**Exercise:** The line containing "Insert a table into the article" and each line after it, through the final line of the data, are to be retyped exactly, with pictures left out.

+++ Given entries

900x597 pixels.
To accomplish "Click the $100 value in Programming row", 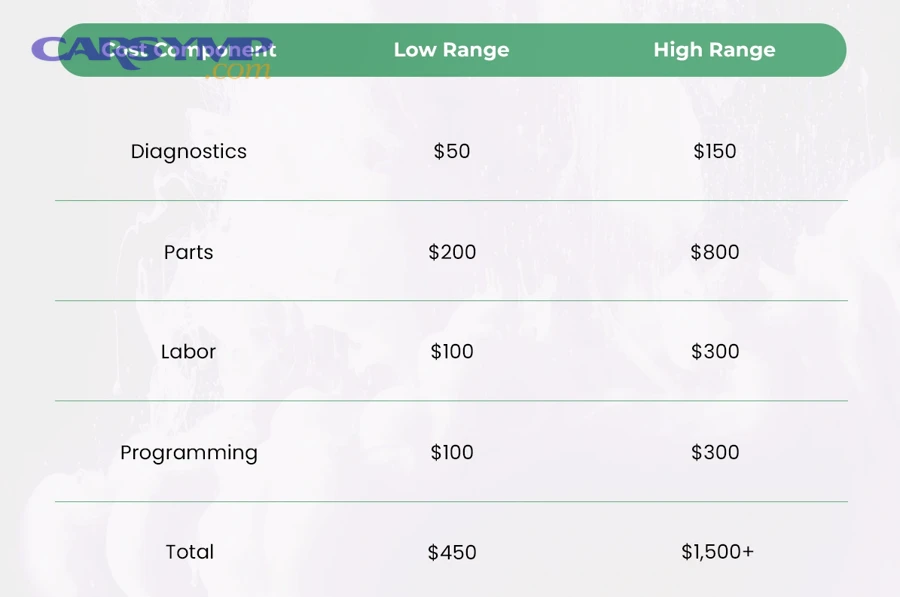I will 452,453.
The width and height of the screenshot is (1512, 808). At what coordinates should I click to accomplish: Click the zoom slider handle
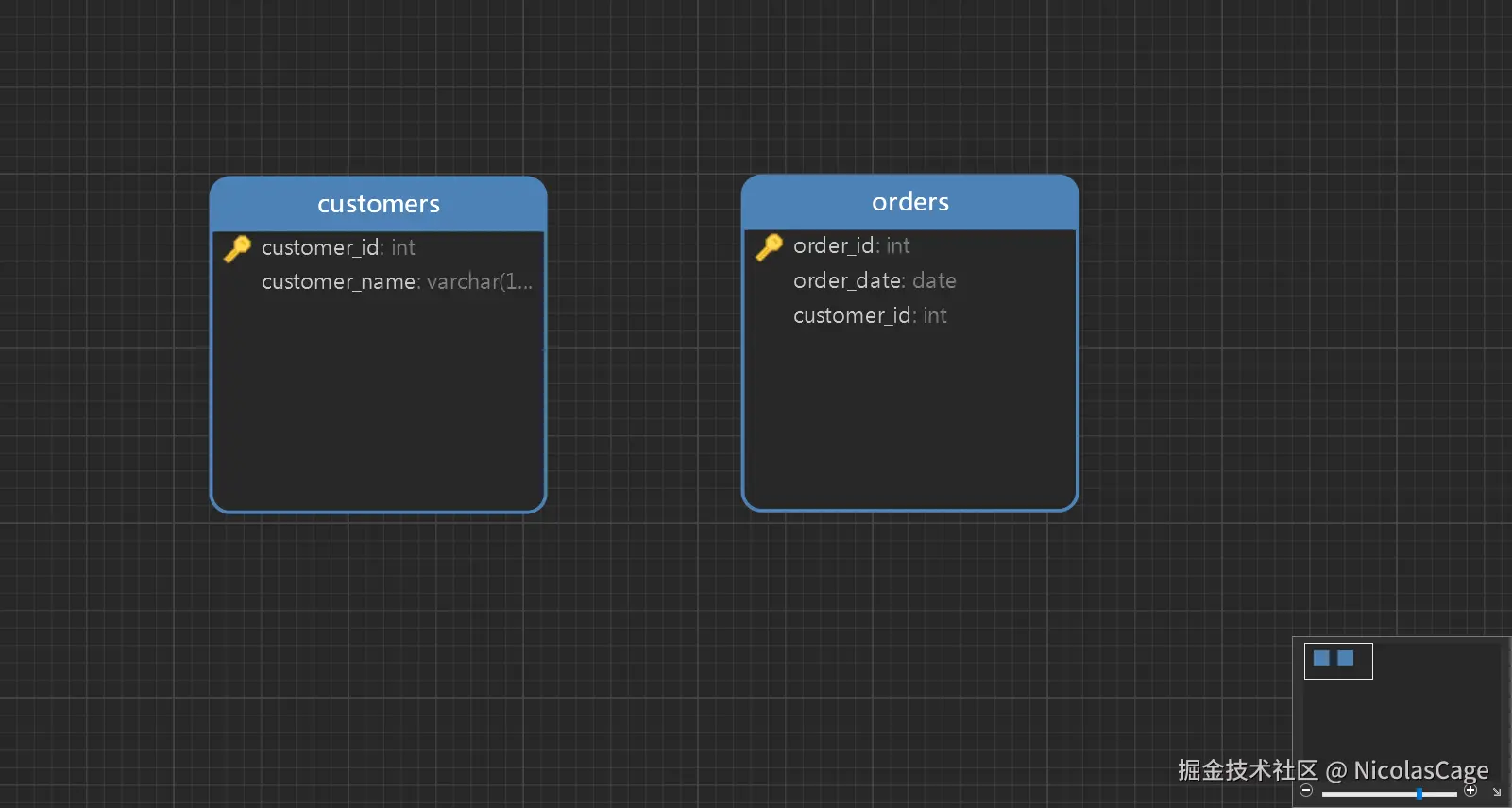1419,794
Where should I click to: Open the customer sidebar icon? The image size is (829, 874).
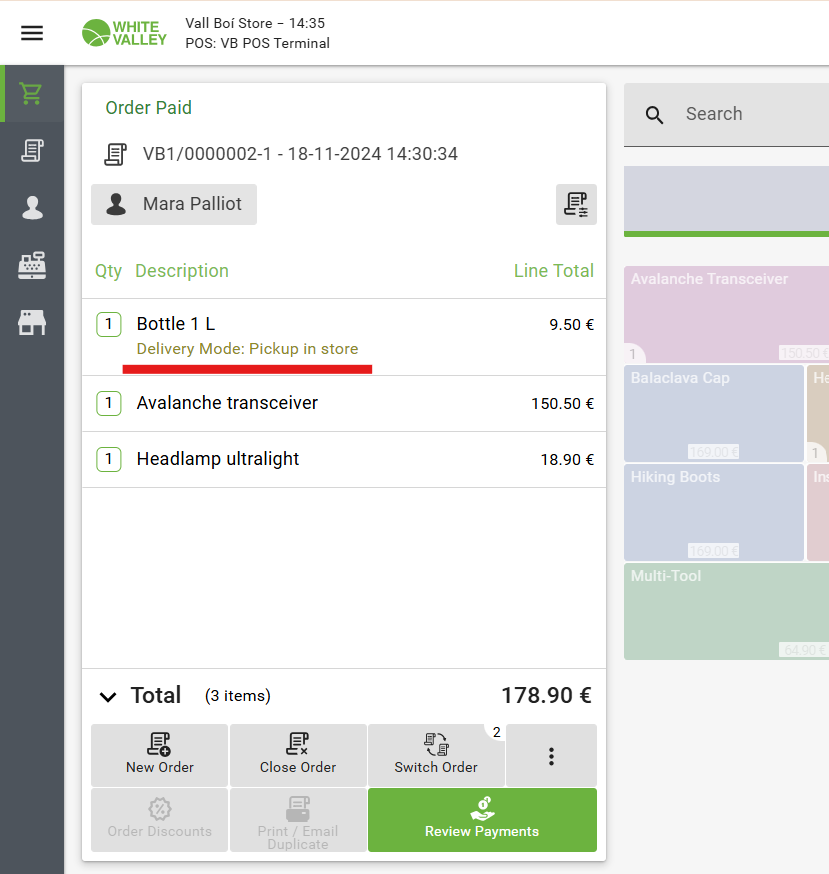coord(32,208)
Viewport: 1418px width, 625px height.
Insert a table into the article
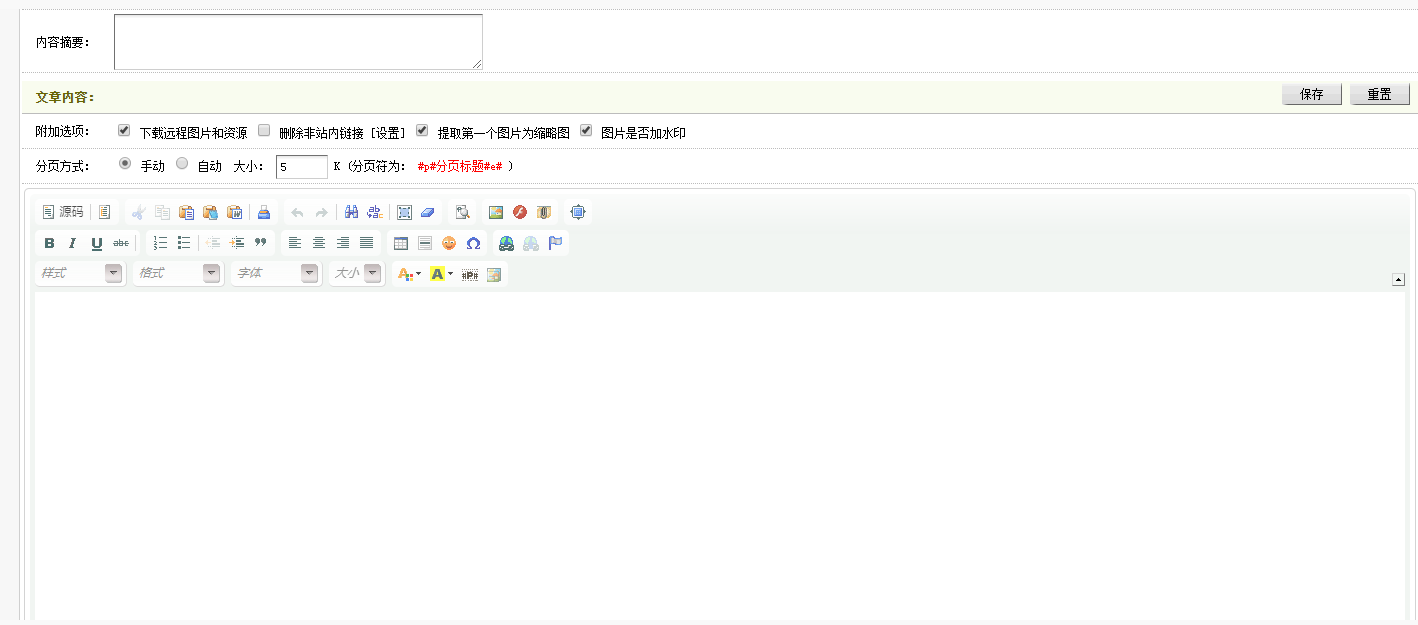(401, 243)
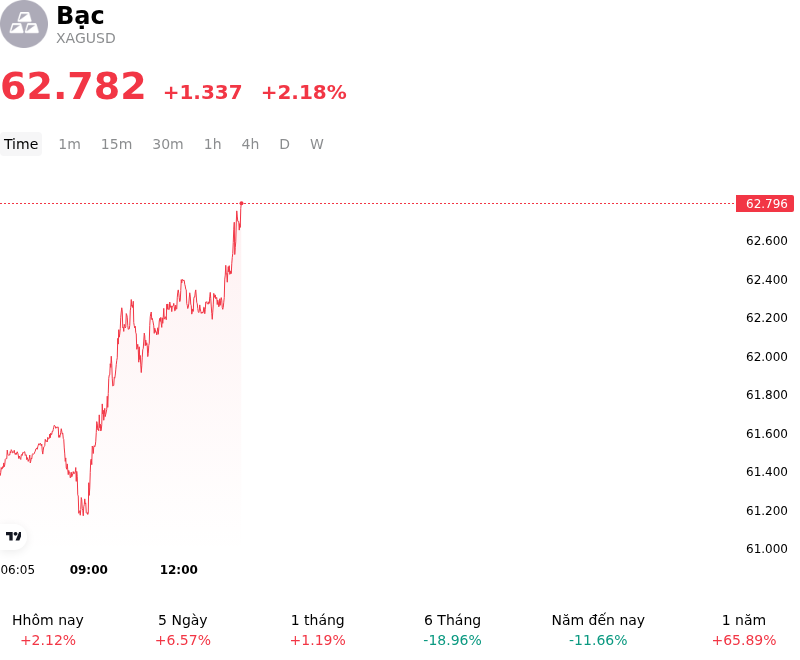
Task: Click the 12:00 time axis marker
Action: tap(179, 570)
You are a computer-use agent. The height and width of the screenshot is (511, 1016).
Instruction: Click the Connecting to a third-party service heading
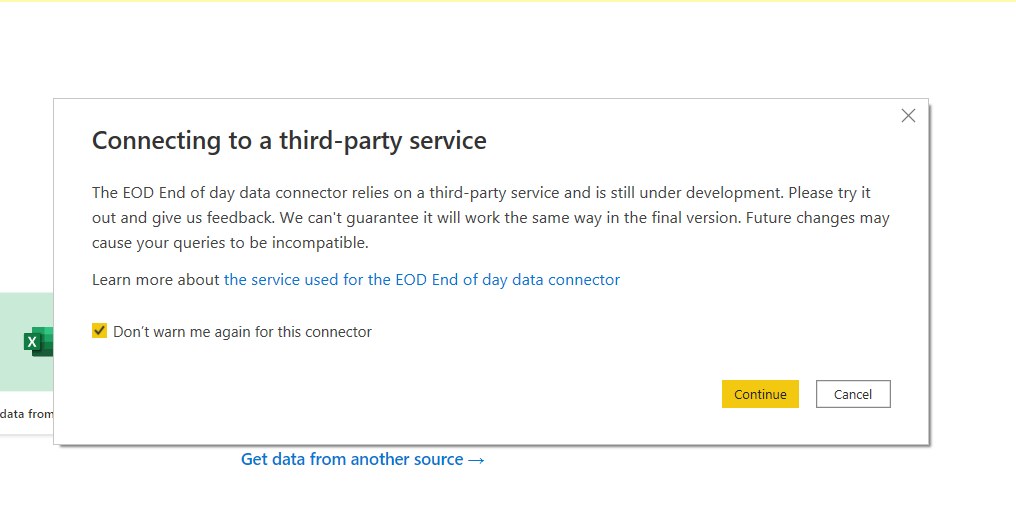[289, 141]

++++++

**Response area:**
Insert a table into the article
(401, 243)
Task: Click the 12:00 time axis marker
Action: tap(179, 570)
You are a computer-use agent. The height and width of the screenshot is (511, 1016).
Instruction: Click the Connecting to a third-party service heading
[289, 141]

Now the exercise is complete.